-- AIM OF THE EXERCISE --
Can you pull out each line of the data below that includes the word "Open"?

Stored data entries
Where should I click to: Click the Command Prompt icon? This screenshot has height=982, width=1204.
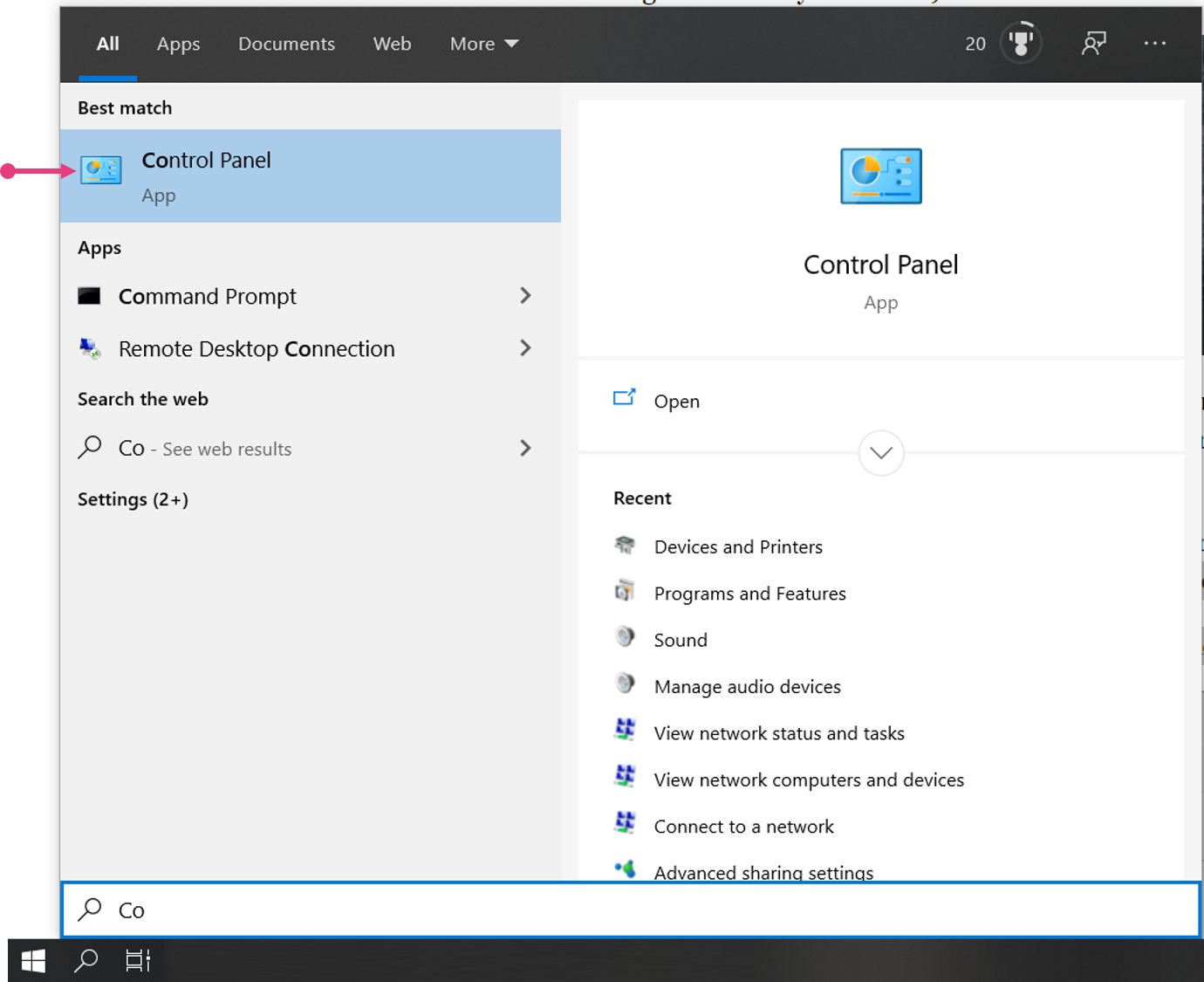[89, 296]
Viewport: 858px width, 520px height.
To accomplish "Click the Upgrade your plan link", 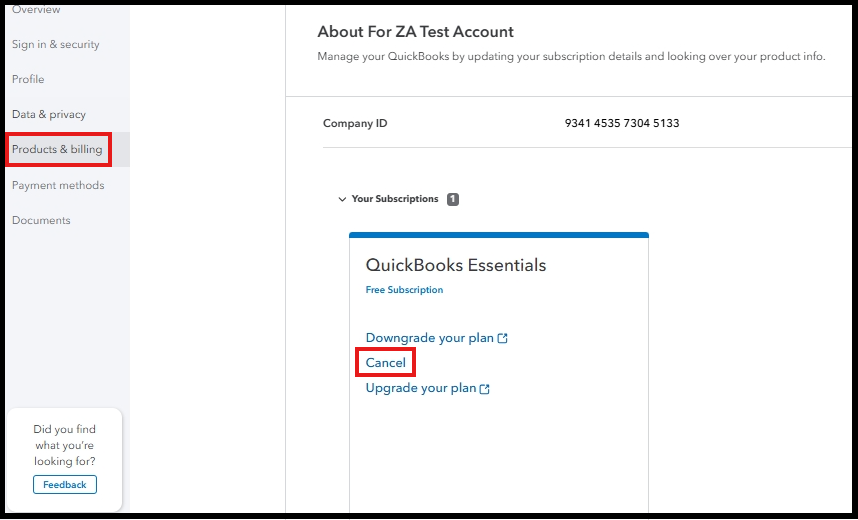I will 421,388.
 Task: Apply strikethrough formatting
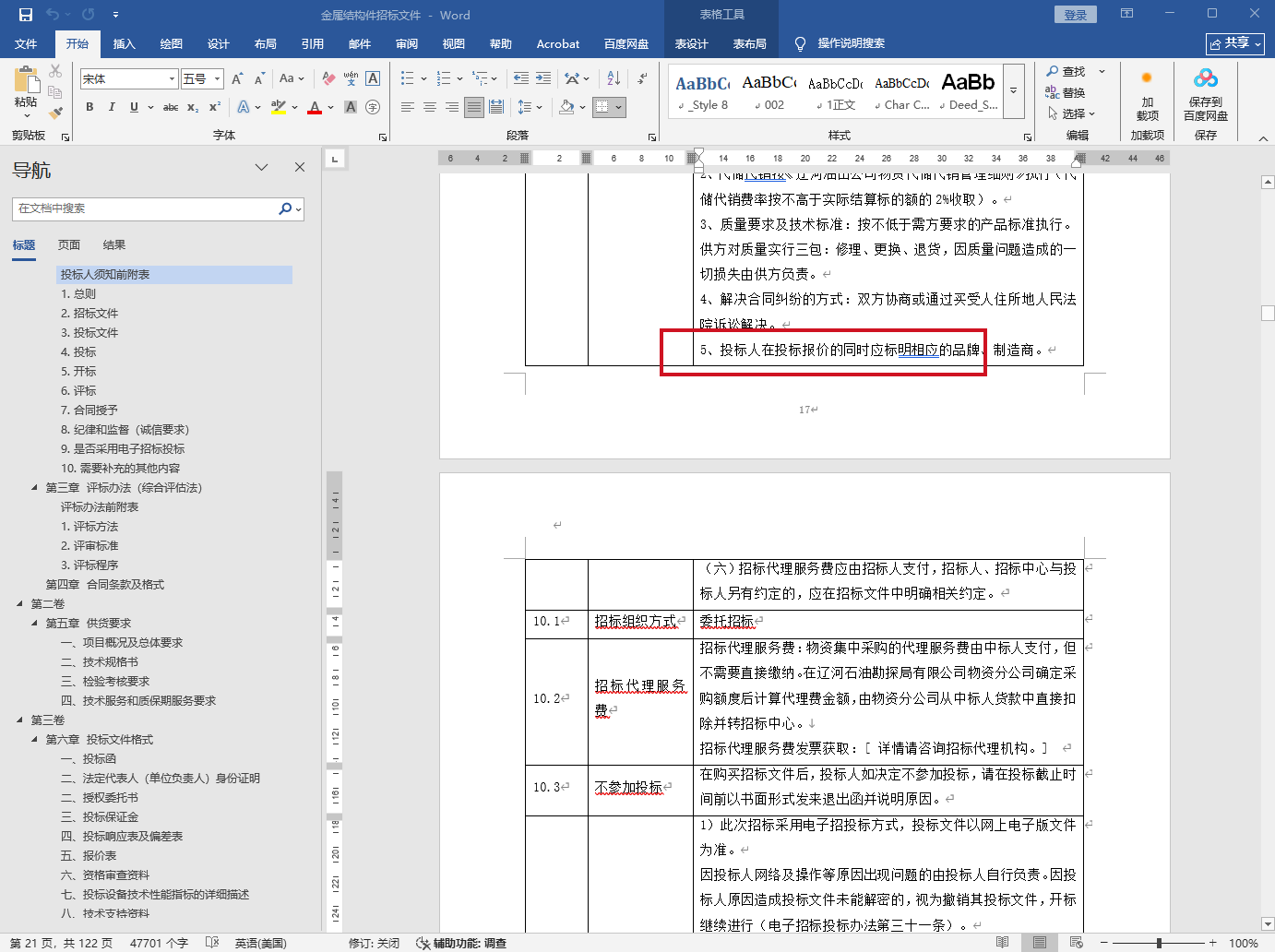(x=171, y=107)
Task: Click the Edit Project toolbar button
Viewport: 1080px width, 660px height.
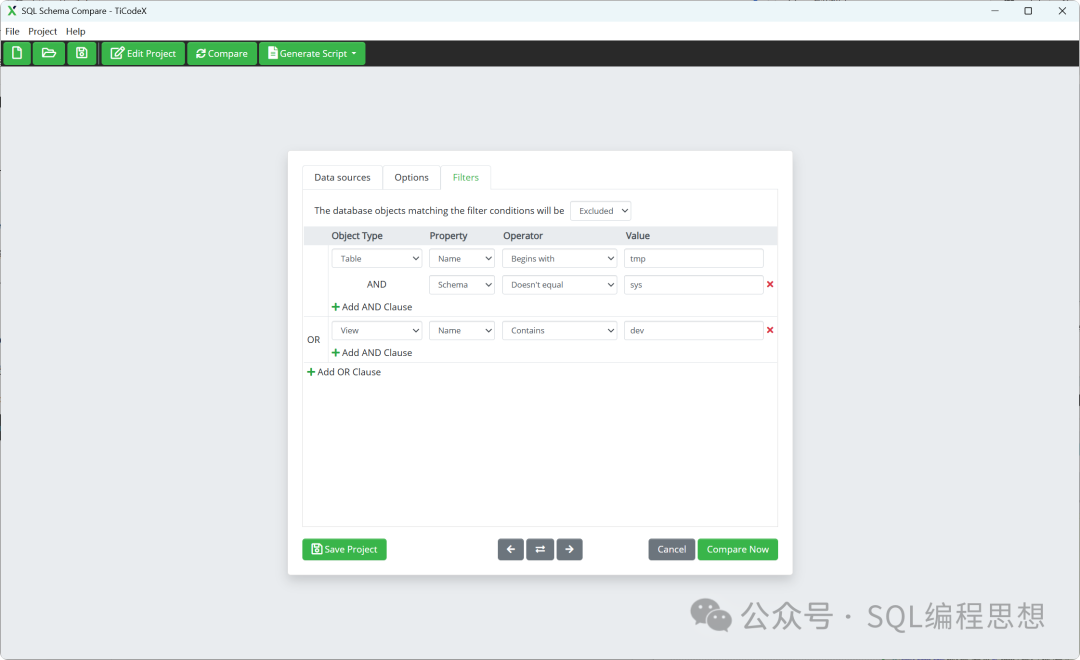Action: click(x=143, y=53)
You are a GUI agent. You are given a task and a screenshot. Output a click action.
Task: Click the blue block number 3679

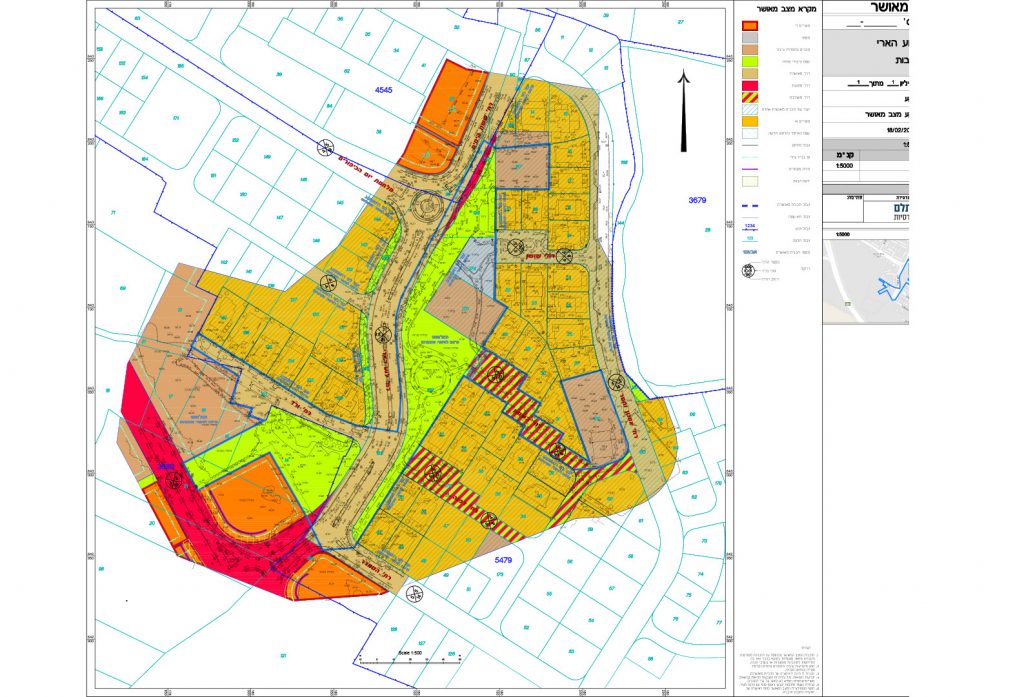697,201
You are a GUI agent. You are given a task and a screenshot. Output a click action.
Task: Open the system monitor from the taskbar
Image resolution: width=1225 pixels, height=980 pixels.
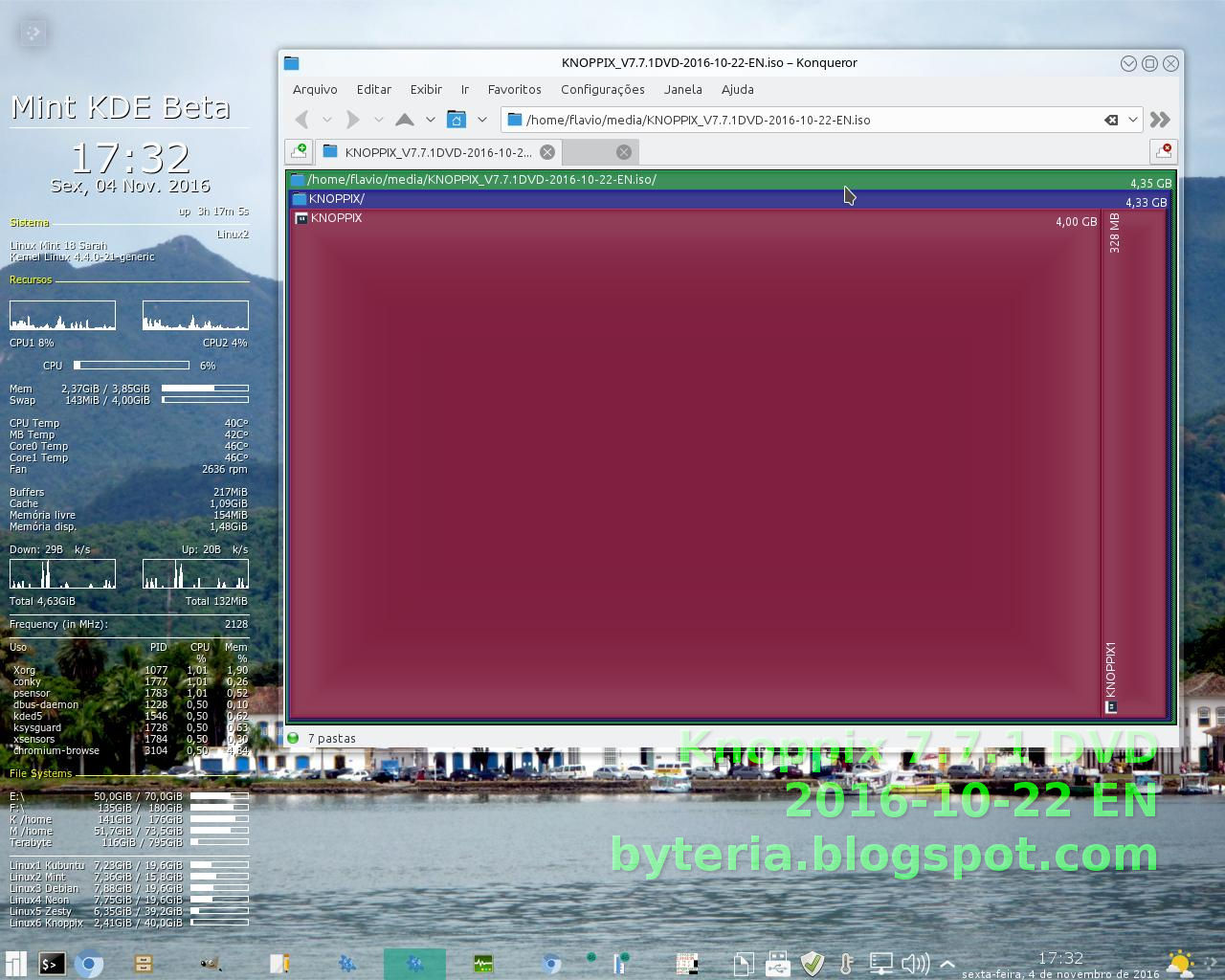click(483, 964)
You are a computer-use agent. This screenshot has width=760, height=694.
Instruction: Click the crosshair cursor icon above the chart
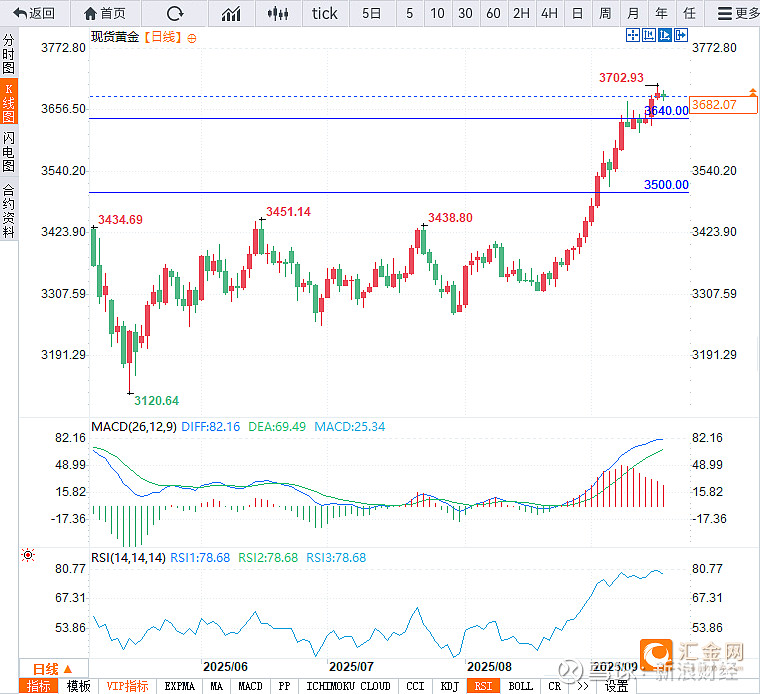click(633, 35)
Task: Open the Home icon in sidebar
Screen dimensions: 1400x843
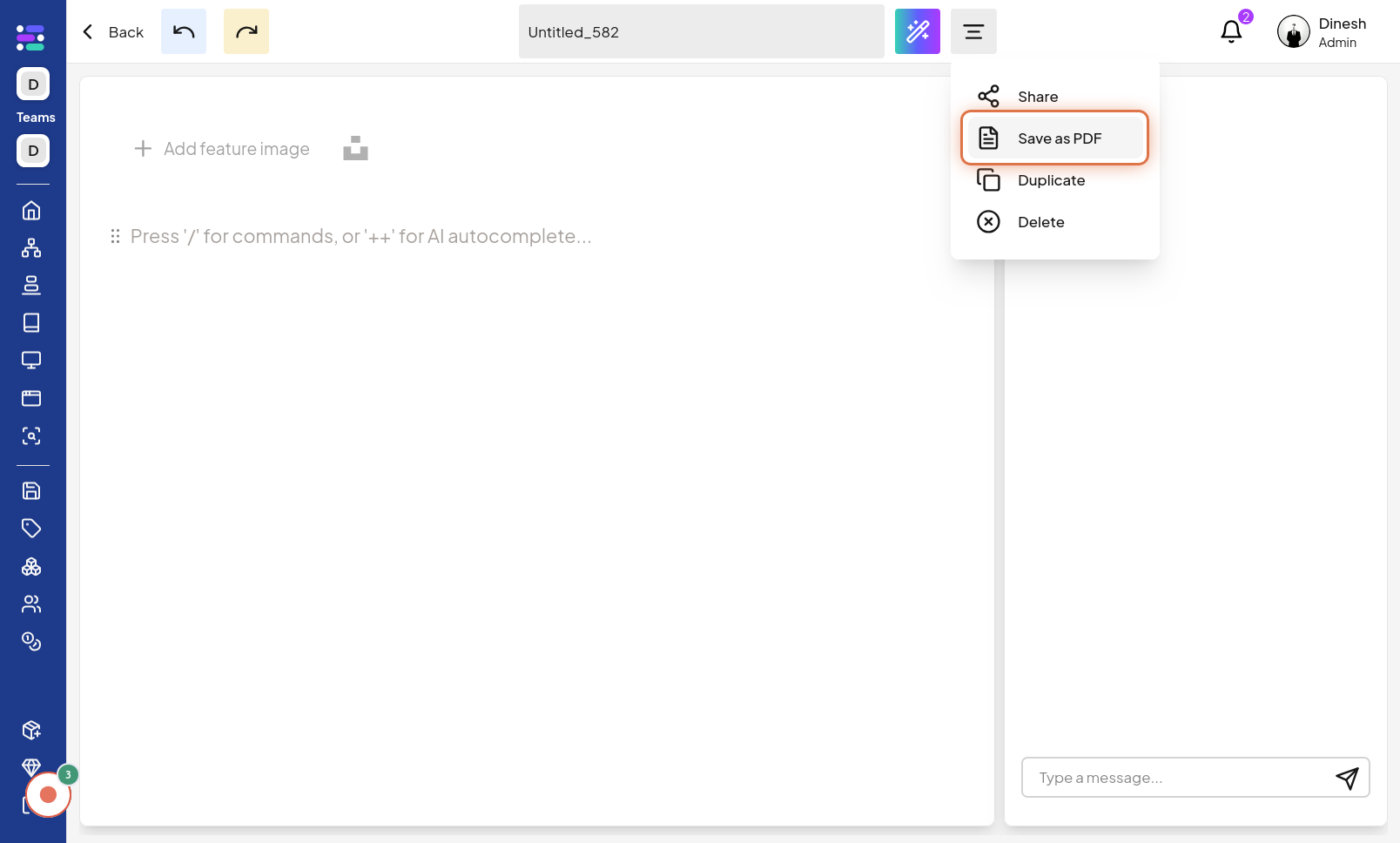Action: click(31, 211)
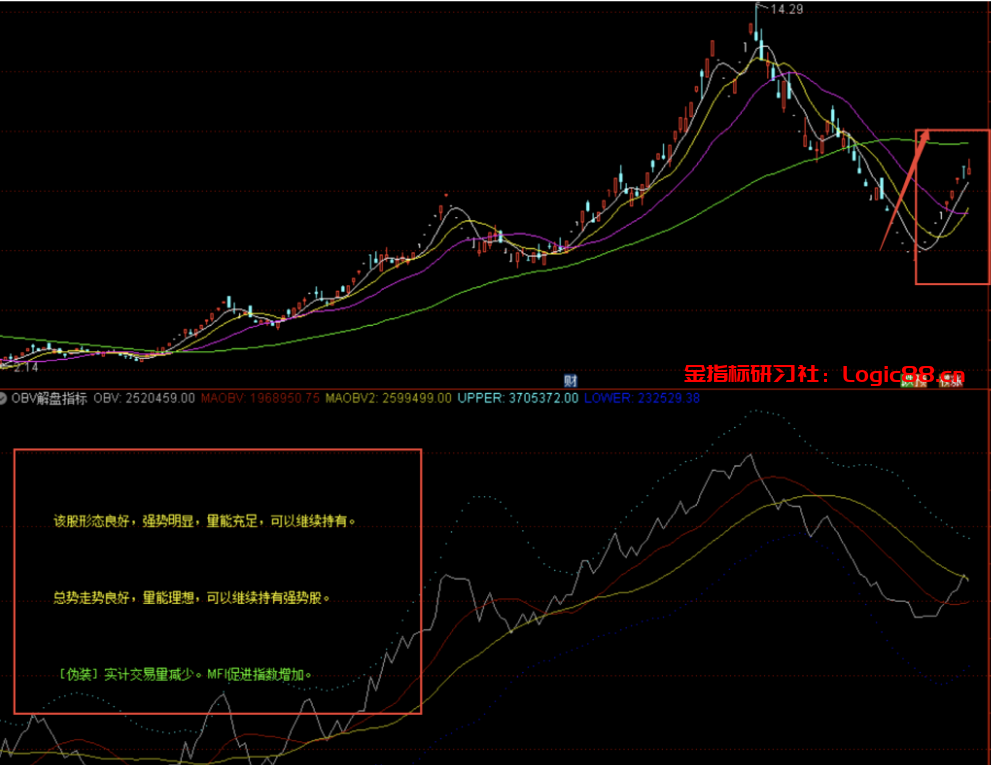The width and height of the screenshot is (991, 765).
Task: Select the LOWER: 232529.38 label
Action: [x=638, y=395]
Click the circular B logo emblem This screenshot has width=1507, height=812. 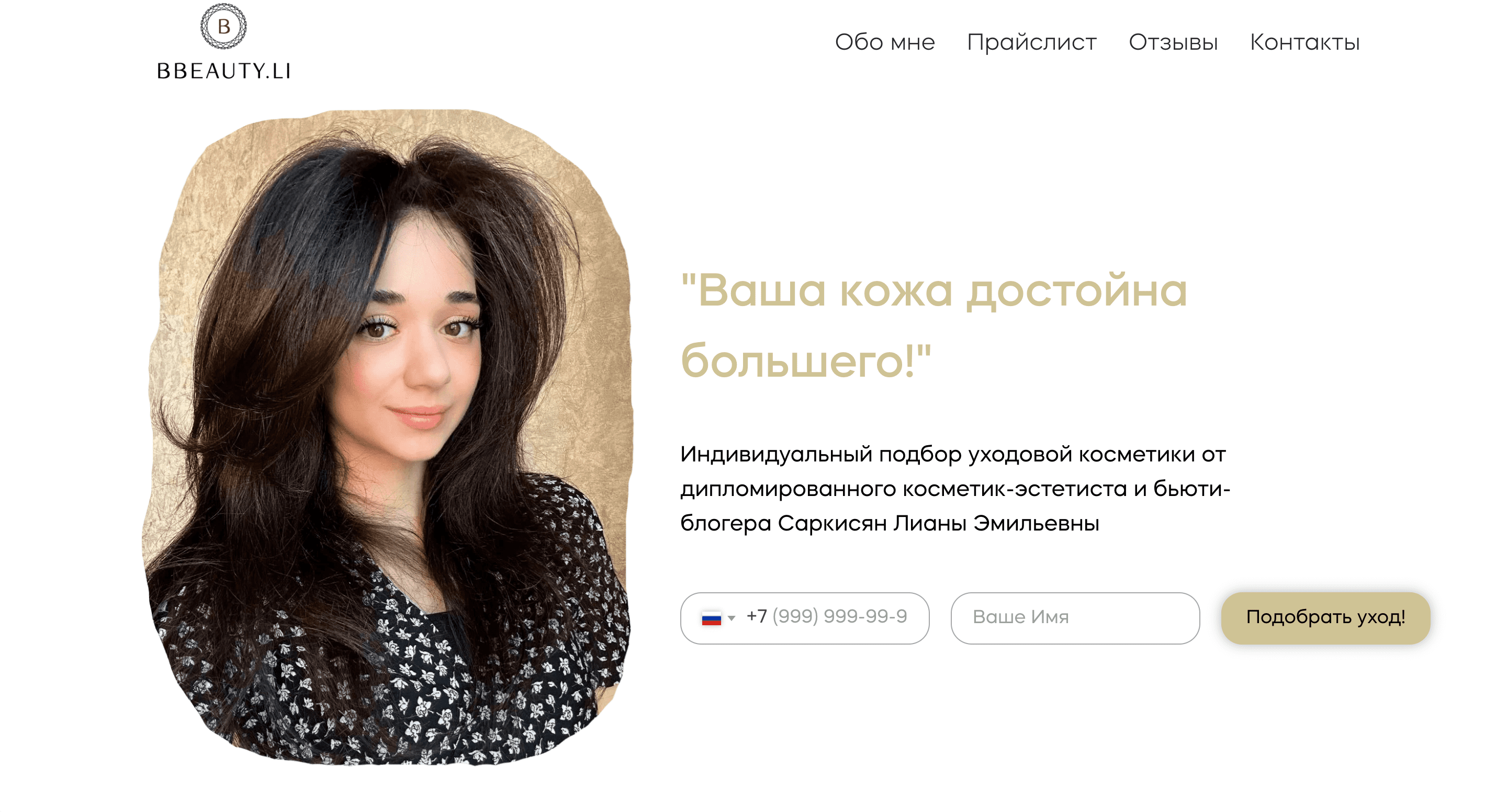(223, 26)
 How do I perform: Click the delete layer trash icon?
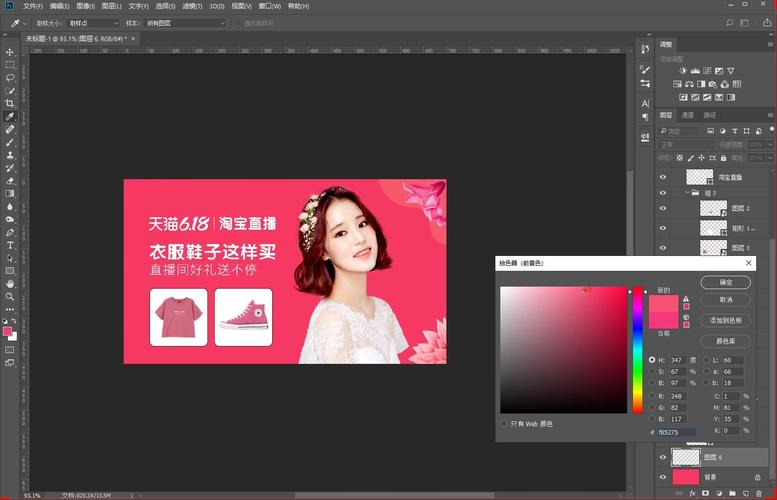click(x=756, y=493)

-- OUTPUT OF THE EXERCISE --
Task: Open the system monitor from the taskbar
Task: Open the Home icon in sidebar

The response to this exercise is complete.